TASK ITEM | Restate word for word the span that opens with the line containing "Entrada anterior (44, 431)" and closes with the final line of the data; give only those lines.

(Saved entries)
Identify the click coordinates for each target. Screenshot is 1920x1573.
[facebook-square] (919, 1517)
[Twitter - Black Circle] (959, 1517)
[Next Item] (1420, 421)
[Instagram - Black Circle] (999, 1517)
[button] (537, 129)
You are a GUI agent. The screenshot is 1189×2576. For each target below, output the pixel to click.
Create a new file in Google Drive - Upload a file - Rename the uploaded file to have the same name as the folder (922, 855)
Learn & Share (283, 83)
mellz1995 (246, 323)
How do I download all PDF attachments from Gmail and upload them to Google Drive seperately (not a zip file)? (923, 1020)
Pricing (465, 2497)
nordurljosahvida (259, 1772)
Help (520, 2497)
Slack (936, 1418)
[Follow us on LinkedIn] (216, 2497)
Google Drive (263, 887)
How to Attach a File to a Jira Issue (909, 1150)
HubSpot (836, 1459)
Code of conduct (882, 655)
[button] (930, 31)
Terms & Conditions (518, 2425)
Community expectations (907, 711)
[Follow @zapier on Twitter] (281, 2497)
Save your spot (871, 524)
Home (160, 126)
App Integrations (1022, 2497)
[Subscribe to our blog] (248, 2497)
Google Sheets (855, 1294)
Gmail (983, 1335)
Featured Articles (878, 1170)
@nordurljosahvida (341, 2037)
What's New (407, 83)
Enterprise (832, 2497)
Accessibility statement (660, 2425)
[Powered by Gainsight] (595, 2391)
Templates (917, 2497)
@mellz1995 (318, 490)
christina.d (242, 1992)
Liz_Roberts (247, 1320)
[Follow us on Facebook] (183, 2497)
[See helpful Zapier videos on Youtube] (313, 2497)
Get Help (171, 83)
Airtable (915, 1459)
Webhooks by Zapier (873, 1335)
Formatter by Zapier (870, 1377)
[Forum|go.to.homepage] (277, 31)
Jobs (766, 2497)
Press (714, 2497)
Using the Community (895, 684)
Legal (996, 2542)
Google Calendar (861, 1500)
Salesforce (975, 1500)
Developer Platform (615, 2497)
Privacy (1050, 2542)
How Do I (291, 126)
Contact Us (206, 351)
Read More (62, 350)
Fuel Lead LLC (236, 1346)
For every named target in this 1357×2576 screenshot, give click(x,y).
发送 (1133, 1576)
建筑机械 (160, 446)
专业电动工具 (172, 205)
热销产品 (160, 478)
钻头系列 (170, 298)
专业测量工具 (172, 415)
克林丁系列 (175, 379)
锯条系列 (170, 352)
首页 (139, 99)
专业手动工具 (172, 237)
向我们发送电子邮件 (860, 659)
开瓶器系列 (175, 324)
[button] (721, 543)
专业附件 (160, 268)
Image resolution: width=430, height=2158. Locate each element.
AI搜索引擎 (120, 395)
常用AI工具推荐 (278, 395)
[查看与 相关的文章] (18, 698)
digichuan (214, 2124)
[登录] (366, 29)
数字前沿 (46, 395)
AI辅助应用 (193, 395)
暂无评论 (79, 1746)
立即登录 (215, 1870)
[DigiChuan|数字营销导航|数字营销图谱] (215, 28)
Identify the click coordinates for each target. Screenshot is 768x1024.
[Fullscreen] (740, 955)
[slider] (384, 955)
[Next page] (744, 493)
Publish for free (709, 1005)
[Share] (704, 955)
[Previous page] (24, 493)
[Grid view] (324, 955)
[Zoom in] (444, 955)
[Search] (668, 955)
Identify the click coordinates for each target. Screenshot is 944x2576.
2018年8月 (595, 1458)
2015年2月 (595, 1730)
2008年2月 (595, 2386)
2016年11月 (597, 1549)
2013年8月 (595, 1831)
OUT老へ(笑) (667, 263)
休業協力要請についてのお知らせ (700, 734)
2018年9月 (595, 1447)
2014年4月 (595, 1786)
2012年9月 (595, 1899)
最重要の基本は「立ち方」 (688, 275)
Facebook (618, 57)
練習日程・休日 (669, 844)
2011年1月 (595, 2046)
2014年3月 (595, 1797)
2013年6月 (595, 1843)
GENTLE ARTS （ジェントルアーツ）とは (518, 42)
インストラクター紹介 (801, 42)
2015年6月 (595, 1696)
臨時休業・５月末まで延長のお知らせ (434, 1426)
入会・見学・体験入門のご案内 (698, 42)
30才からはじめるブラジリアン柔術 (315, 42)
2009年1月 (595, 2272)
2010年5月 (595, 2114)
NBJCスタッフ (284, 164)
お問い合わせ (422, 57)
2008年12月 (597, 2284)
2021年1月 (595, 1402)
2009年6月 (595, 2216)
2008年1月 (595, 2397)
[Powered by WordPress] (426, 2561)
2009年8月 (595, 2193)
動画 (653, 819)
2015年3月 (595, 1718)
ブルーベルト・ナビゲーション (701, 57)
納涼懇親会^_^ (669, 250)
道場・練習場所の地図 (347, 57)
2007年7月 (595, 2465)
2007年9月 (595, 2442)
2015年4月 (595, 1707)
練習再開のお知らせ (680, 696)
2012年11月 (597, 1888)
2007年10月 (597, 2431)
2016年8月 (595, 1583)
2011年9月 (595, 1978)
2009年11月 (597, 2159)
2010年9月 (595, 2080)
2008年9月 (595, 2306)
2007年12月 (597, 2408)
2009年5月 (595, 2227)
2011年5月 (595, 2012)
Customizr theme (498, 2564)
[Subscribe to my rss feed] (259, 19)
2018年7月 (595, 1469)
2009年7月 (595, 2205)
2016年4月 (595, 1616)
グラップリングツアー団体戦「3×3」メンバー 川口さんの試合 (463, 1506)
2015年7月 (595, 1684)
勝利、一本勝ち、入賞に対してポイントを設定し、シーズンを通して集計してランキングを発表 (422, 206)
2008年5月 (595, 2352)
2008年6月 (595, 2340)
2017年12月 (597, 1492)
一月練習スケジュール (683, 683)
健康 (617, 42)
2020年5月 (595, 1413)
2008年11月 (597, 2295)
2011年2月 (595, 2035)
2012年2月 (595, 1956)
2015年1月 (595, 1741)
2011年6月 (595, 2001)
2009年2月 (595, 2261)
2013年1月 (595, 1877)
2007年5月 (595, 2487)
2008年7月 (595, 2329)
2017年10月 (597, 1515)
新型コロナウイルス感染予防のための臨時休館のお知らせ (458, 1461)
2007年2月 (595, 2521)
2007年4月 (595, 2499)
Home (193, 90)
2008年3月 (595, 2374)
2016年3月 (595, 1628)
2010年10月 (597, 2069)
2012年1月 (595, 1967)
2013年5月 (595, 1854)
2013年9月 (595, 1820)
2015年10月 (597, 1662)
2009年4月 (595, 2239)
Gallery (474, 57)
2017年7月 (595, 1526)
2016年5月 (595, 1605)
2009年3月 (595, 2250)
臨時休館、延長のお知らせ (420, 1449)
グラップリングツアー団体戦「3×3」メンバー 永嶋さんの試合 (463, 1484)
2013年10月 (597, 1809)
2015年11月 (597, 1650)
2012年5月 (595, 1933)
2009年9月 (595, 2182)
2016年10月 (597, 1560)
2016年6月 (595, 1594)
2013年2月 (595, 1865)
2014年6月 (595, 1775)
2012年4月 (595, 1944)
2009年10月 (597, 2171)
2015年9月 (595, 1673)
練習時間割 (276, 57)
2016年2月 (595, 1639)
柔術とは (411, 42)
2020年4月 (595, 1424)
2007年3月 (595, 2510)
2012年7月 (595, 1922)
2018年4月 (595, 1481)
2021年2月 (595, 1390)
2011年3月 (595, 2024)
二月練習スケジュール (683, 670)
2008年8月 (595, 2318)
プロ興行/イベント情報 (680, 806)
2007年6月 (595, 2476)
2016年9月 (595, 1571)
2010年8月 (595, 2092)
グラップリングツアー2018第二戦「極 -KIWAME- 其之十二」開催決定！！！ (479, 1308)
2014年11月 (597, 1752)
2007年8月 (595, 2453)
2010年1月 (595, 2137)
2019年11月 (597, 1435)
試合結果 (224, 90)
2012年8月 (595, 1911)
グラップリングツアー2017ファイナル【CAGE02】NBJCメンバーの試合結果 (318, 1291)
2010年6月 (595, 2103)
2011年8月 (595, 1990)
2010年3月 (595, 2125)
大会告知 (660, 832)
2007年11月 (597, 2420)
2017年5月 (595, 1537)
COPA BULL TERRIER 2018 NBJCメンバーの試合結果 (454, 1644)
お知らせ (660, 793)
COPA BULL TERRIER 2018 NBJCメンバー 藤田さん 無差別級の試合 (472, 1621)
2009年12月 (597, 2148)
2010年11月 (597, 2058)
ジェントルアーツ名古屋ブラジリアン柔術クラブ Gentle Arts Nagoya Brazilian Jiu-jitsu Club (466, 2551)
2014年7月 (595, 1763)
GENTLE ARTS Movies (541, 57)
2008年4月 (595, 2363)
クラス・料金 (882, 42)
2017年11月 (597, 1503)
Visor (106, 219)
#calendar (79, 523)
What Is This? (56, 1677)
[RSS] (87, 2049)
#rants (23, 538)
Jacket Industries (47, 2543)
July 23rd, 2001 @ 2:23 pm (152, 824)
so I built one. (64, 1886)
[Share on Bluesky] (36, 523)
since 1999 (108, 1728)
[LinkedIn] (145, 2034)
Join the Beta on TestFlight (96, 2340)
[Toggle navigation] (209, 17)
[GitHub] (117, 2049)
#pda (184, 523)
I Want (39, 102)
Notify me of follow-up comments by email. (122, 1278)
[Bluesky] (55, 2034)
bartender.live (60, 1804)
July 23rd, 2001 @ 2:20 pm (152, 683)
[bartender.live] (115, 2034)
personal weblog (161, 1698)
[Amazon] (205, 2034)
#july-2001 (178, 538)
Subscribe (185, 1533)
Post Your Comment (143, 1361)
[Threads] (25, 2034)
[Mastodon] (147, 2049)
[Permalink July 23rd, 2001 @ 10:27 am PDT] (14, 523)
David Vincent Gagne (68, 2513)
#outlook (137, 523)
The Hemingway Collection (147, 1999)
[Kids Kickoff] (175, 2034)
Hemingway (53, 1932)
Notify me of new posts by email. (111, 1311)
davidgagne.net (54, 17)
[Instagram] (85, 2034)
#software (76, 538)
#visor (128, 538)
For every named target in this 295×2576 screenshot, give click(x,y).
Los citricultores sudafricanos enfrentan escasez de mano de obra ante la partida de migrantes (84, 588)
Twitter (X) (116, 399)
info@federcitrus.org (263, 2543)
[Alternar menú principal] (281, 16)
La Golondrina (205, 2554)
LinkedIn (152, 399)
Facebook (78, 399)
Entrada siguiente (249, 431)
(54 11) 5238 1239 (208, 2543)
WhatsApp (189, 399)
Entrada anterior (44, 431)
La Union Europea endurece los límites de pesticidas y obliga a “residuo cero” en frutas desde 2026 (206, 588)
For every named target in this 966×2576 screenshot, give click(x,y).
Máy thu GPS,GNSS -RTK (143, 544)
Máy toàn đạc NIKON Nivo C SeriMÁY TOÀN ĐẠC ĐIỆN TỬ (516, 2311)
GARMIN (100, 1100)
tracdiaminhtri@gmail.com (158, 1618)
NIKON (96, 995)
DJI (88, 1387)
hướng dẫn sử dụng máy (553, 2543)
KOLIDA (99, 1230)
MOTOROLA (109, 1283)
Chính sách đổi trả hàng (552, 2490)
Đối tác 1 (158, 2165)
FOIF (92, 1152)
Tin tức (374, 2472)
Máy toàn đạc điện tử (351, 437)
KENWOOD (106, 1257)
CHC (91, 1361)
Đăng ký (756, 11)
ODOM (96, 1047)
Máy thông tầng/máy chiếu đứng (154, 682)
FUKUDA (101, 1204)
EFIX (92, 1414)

RESULT OF THIS EXERCISE |
Entrada anterior (44, 431)
La Union Europea endurece los límites de pesticidas y obliga a “residuo cero” en frutas desde 2026 (206, 588)
For every named target in this 966×2576 screenshot, give click(x,y).
Máy thu GPS,GNSS -RTK (143, 544)
Máy toàn đạc NIKON Nivo C SeriMÁY TOÀN ĐẠC ĐIỆN TỬ (516, 2311)
GARMIN (100, 1100)
tracdiaminhtri@gmail.com (158, 1618)
NIKON (96, 995)
DJI (88, 1387)
hướng dẫn sử dụng máy (553, 2543)
KOLIDA (99, 1230)
MOTOROLA (109, 1283)
Chính sách đổi trả hàng (552, 2490)
Đối tác 1 (158, 2165)
FOIF (92, 1152)
Tin tức (374, 2472)
Máy toàn đạc điện tử (351, 437)
KENWOOD (106, 1257)
CHC (91, 1361)
Đăng ký (756, 11)
ODOM (96, 1047)
Máy thông tầng/máy chiếu đứng (154, 682)
FUKUDA (101, 1204)
EFIX (92, 1414)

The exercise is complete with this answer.